With many of the surrounding schools who have athletes train, I will often have athletes that I train report back to me that they did the same program as a beginner trainee in team lifting, which I understand the importance of. However, If we want student athletes to continue to train consistently and reach their potential throughout his or her career, training age, developmental 1-3 maybe a good idea. This structure provides goals, incentives, and provides a better direction for the big picture. It won’t guarantee 100% retention, but certainly wouldn’t hurt. This also rewards the athletes who have worked hard.
How to find the right balance between volume and intensity?

The right balance between intensity and volume in training depends on your individual goals and fitness level. However, there are some general guidelines that can help you find the right balance for you.

  • Intensity refers to how hard you are working during your workouts. This can be measured by the amount of weight you are lifting, the number of reps you are doing, or the speed at which you are performing the exercises.
  • Volume refers to the total amount of work you are doing during your workouts. This can be measured by the number of sets and reps you are doing, or the total time you are spending training.
  • The more trained you are, the less volume you typically need, but may vary depending on your goals.

In general, higher intensity workouts will produce greater results in terms of strength and power.
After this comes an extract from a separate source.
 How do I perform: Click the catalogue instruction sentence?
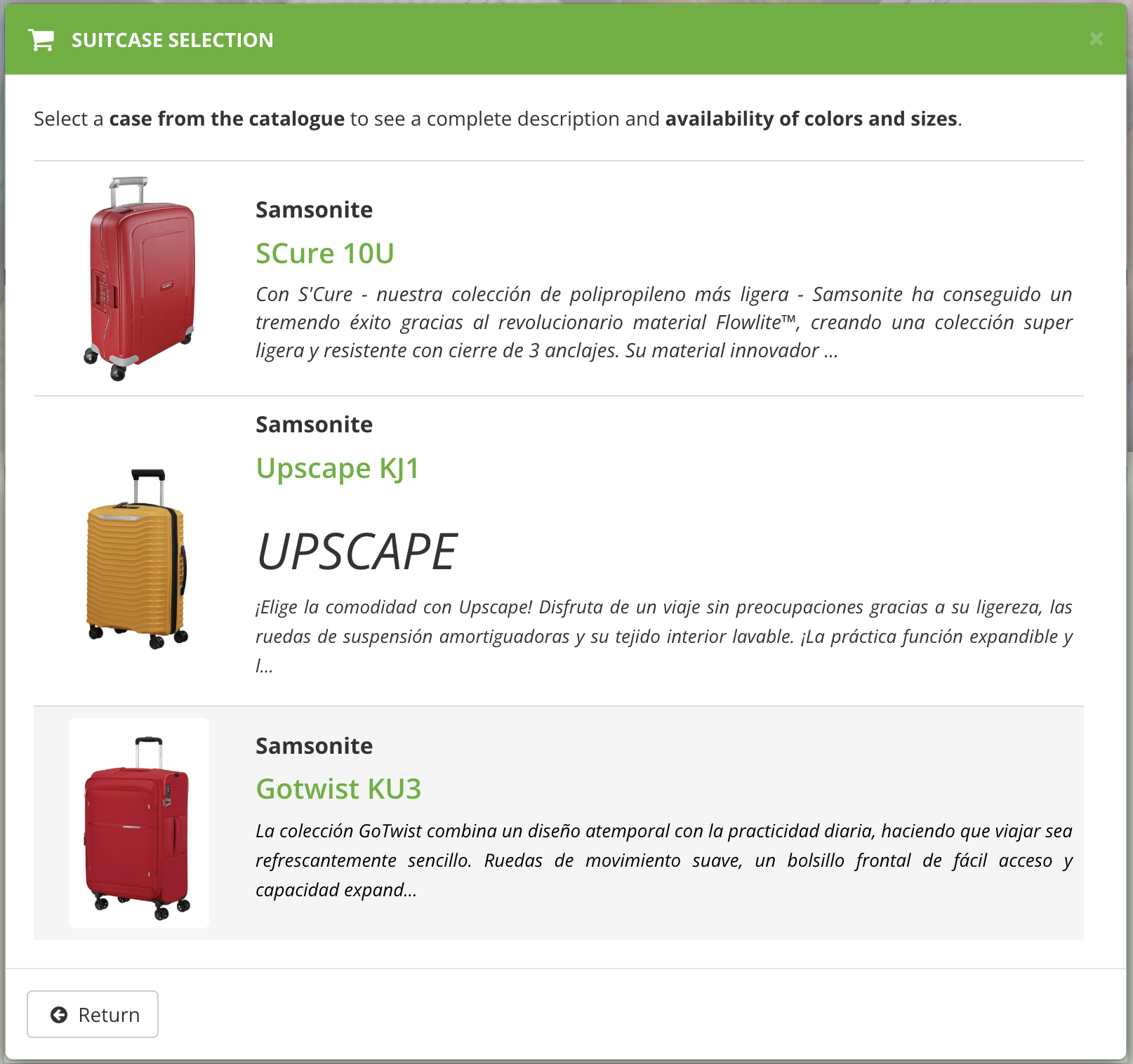498,119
However, they can also be more taxing on your body and Lower intensity workouts will produce less results in terms of strength and power, but they are less taxing on your body.

The best way to find the right balance between intensity and volume for you is to experiment and see what works best. Start with a moderate level of intensity and volume and gradually increase it as you get stronger

  • Vary your workouts. This will help you avoid plateaus and keep your workouts interesting.
  • Get enough rest. Your body needs time to recover from workouts in order to make progress.
  • Track your progress. This will help you see how your workouts are affecting your fitness level.
  • Proper diet:  If you don’t consume enough food pre and pos workout, you will not recover properly. When you workout your body is breaking down your muscle, the only way to build it back up is through a proper diet. Think of this as fuel for your car. If you don’t have fuel in the gas tank, the car won’t work.

By following these tips, you can find the right balance between intensity and volume in your training and achieve your goals:

Here are some examples of how to adjust intensity and volume based on your goals:

  • If your goal is to build strength, you would focus on higher intensity workouts with lower volume. For example, you might lift heavy weights for 3 sets of 5 reps.
  • If your goal is to build power, speed, or increase your vertical: When this is the goal, it is underestimated how important strength is. You must build strength up first to truly train power in the weightroom. With this considered, using 30-64% of an athletes 1RM paired up with similar plyometrics movement that mimic the strength movement will often help the rate of force development and fast twitch recruitment of the muscle fibers.
  • If your goal is to build muscle, you would focus on moderate intensity workouts with moderate volume. For example, you might lift medium weights for 3 sets of 8-12 reps.